Piano strutturale, Bonifazi (Pd): "Oggi definiamo la nostra identità: visione, unità, integrazione, innovazione, trasparenza e concretezza"
Questo l'intervento del capogruppo del Pd Francesco Bonifazi:
"Oggi questo Consiglio Comunale adotterà l’atto più importante di questa legislatura perché è l’atto che disegna ed immagina la Firenze del domani. Per giungere a questo risultato c’è stato bisogno di uno sforzo collettivo che mi porta a rivolgere ringraziamenti sinceri, che vanno aldilà di qualsiasi formalità:
1. il primo ringraziamento va al sindaco Renzi che ha aperto un dialogo ed un confronto sul Piano Strutturale con la conseguenza che, oggi, il Consiglio Comunale di Firenze ha acquisito su questo tema una centralità mai avuta prima;
2. il secondo ringraziamento va inevitabilmente a Titta Meucci che, nel suo ruolo di Presidente della Commissione Urbanistica -anche grazie alle sue personali competenze-, ha svolto con autorevolezza e passione un ruolo decisivo ed insostituibile per diffondere, far conoscere e migliorare il Piano Strutturale;
3. il terzo ringraziamento va a tutta la III Commissione che ha mostrato una sincera voglia di partecipazione senza tenere comportamenti strumentali o ostruzionistici;
4. un grande grazie va poi a tutti gli Uffici urbanistici del Comune di Firenze ed in particolare all’ing. Parenti e all’arch. Fanfani per la loro competenza e passione, dimostrata costantemente nello svolgimento dei loro uffici. Ciò ha comportato un fatto di estrema importanza ovvero che l’atto più importante per un’Amministrazione sia figlio dell’Amministrazione stessa e non, invece, di un qualsiasi consulente tecnico esterno.

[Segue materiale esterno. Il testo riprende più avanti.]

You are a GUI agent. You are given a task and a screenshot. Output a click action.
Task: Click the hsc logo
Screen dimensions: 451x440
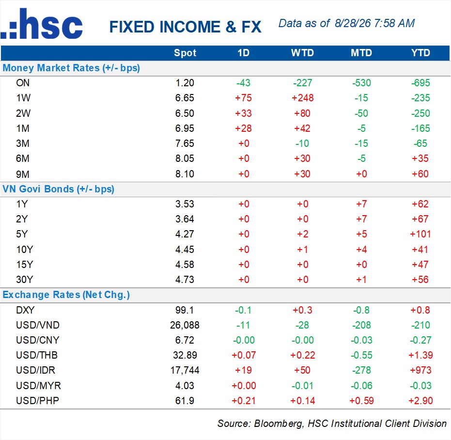pos(42,24)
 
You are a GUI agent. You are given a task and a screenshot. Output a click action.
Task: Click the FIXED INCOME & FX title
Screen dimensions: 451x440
pos(185,27)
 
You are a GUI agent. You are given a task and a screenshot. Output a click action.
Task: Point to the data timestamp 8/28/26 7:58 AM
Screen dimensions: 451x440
pos(374,23)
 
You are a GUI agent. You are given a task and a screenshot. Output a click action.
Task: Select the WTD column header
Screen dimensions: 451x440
pos(302,53)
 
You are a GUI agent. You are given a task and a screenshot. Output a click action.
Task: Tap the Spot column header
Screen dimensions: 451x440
pos(185,53)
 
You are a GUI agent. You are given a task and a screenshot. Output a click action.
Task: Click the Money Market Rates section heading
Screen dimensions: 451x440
pos(71,68)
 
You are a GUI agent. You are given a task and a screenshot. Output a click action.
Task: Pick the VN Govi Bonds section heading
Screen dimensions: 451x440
pos(59,189)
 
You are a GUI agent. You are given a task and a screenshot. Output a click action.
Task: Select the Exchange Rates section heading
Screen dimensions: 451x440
pos(66,295)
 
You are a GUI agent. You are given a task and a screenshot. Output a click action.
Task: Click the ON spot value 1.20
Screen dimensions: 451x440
pos(185,83)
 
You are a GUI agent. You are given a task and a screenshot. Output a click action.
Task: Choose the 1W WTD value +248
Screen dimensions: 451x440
pos(303,98)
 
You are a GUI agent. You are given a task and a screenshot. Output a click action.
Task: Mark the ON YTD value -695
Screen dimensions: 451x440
pos(420,83)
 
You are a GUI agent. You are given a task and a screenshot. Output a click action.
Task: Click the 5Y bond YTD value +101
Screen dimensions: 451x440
pos(420,234)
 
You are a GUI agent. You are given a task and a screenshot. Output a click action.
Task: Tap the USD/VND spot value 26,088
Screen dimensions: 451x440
pos(185,325)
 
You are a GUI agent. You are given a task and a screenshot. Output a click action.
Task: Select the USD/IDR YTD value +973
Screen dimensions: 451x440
pos(420,370)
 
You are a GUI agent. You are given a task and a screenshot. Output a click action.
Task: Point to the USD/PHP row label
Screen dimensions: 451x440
pos(37,401)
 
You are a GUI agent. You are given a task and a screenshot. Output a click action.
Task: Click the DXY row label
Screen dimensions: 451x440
pos(25,310)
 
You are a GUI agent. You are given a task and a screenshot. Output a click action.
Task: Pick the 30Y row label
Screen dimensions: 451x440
pos(24,280)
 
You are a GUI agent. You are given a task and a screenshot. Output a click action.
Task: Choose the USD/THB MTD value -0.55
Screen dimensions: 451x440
pos(361,355)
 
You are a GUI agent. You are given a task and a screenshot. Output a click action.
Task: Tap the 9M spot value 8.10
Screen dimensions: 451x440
pos(185,174)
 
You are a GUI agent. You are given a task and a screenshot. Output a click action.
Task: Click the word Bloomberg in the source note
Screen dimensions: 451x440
pos(278,424)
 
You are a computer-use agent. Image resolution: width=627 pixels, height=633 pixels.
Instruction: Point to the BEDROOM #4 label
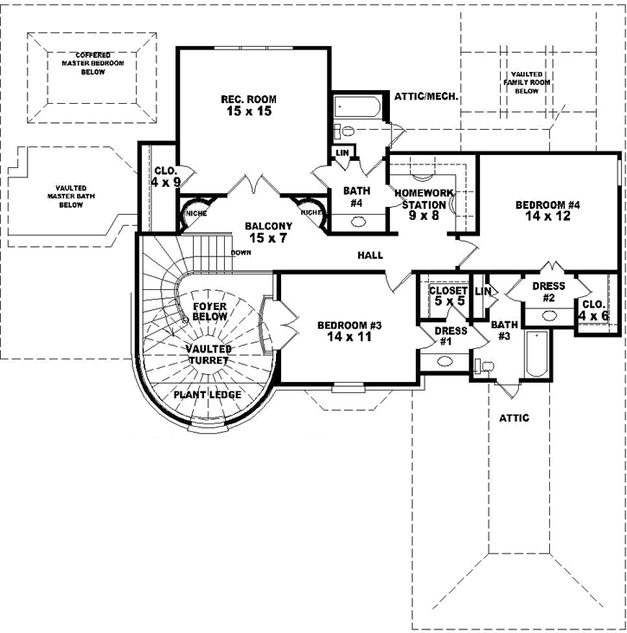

5. per quanto riguarda il Gruppo del PD, dedico un ringraziamento particolare a Mirko Dormentoni che ha svolto un ruolo fondamentale di coordinamento e di sostegno politico;
6. ringrazio i Quartieri per aver dato il loro prezioso contributo;
7. infine, un ringraziamento particolare, sincero e non atteso è rivolto nei confronti di quell’opposizione (sia di sinistra che di destra) che ha messo da parte ogni atteggiamento ideologico e che ha lavorato in modo costruttivo per arricchire il Piano anche di alcune loro specifiche sensibilità.
"Tutti questi ringraziamenti dimostrano che per arrivare ad oggi vi è stato un lungo e complesso cammino, un cammino che ha delineato un rapporto virtuoso non solo tra Giunta e Maggioranza ma, più in generale, con le diverse forze politiche.
Questo lavoro e questo rapporto virtuoso smentiscono tutti quei profeti di sventura che ci accusavano enunciare soltanto spot privi di concretezza e di contenuti.
Noi, il 21 settembre 2009, durante la presentazione del programma di mandato, dicemmo chiaramente che l’anno successivo il Piano Strutturale per Firenze sarebbe stato adottato.
Ed oggi Noi lo adottiamo.
Noi, durante questo anno, non siamo rimasti arroccati nelle mura del Palazzo per compiere un’opera burocratica, ma siamo stati capaci di parlare con ed alla città, rendendola partecipe e protagonista di quella che sarà la sua dimensione futura.
Noi, Sindaco, a dispetto di chi ci accusa di essere bravi solo a parlare ed incapaci a dare risposte concrete, rispondiamo così: in un anno adottiamo il Piano Strutturale che ha in sé il coraggio di una scelta, tutta di sinistra, che vive in un nuovo concetto di uso del territorio.
Le parole chiave: Sostenibilità, Ecologia, Riuso, Volumi zero, sono concetti che per primi in Italia abbiamo tradotto in fatto concreto.
Noi oggi con questo Piano Strutturale definiamo la nostra identità in pochi chiari concetti; Visione, Unità, Integrazione, Innovazione, Trasparenza e Concretezza".